------ Page extract

• #1,641
Introducing Solvepedia (v0.1)

We’ve started testing something new: Solvepedia.org. It’s very early (v0.1), but the idea is to build a fully autonomous system that can learn, scale, and help expand what we know about missing and unidentified persons.

Wikipedia is an incredible resource, but it relies on manual contributions and strict notability rules, so many cases never get documented or don’t stay published. We’re exploring a different approach.

Long-term, we hope this system can:
• Collect and organize information across cases
• Continuously improve and expand coverage
• Potentially help surface connections between missing and unidentified persons

Would love your feedback. You can contribute directly or highlight text on any page to comment.

Take a look and let us know what you think.

A search tool that could give one the option to automatically include all words that mean the same. A synomatic function of sort. Just made that up but if it could pick up all synonyms when you are searching a specific description.

For example, while searching acne, the search would also automatically include pockmarks, blemishes, etc.

------------
------ Information supplied

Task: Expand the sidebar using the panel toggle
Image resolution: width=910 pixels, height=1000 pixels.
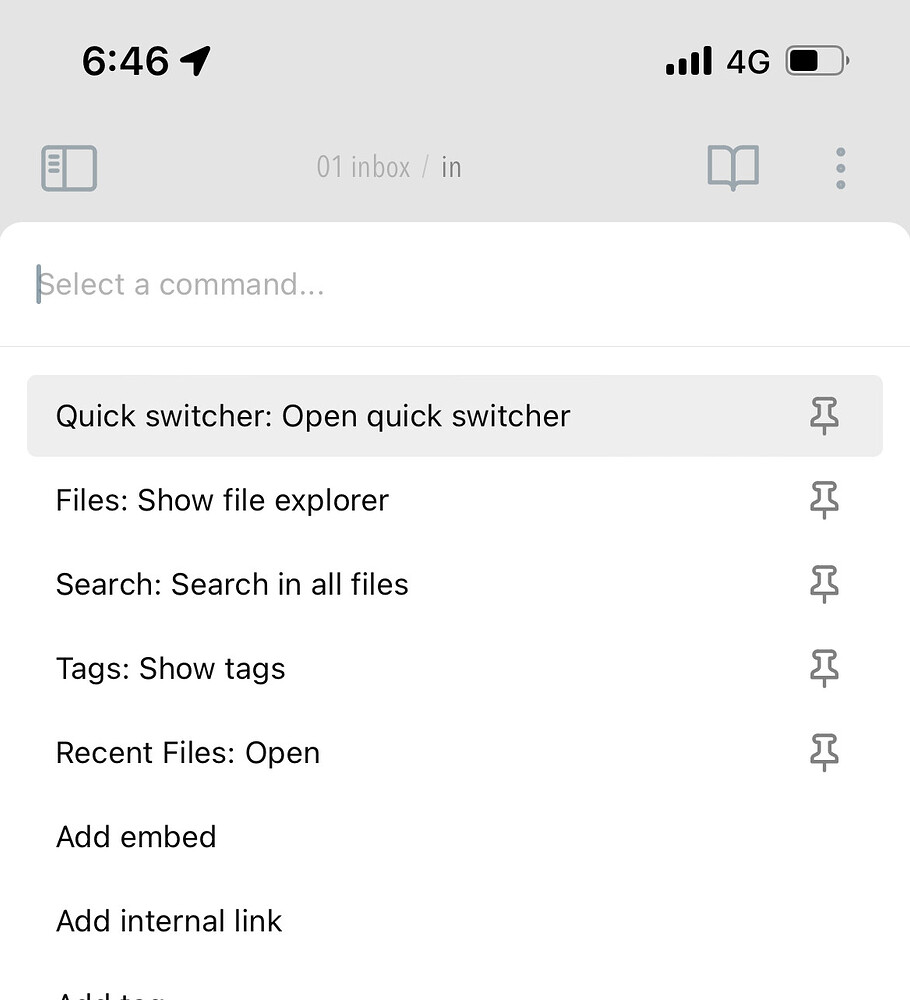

------------

#### Task list:
1. In the Solvepedia post, copy out everything from "Take a look" down to "a specific description." word for word.
2. Extend the forum post about Solvepedia, picking up right after its last sentence.

#### Responses:
1.
Take a look and let us know what you think.

A search tool that could give one the option to automatically include all words that mean the same. A synomatic function of sort. Just made that up but if it could pick up all synonyms when you are searching a specific description.

2.
Or for clothing, swimsuit would automatically include bathing suit, swim trunks, swim shorts, etc.

Necklace would include, gold chain, yellow metal chain, silver chain, white metal chain, etc.

Tennis shoes would also automatically include sneakers. I could go on but these are just some examples that could condense many searches into one or at least have the option to do so.
 
  • #1,642
A search tool that could give one the option to automatically include all words that mean the same. A synomatic function of sort. Just made that up but if it could pick up all synonyms when you are searching a specific description.

For example, while searching acne, the search would also automatically include pockmarks, blemishes, etc.

Or for clothing, swimsuit would automatically include bathing suit, swim trunks, swim shorts, etc.

Necklace would include, gold chain, yellow metal chain, silver chain, white metal chain, etc.

Tennis shoes would also automatically include sneakers. I could go on but these are just some examples that could condense many searches into one or at least have the option to do so.
This is the future!
 
  • #1,643
  • #1,644
Would love your feedback. You can contribute directly or highlight text on any page to comment.

Take a look and let us know what you think.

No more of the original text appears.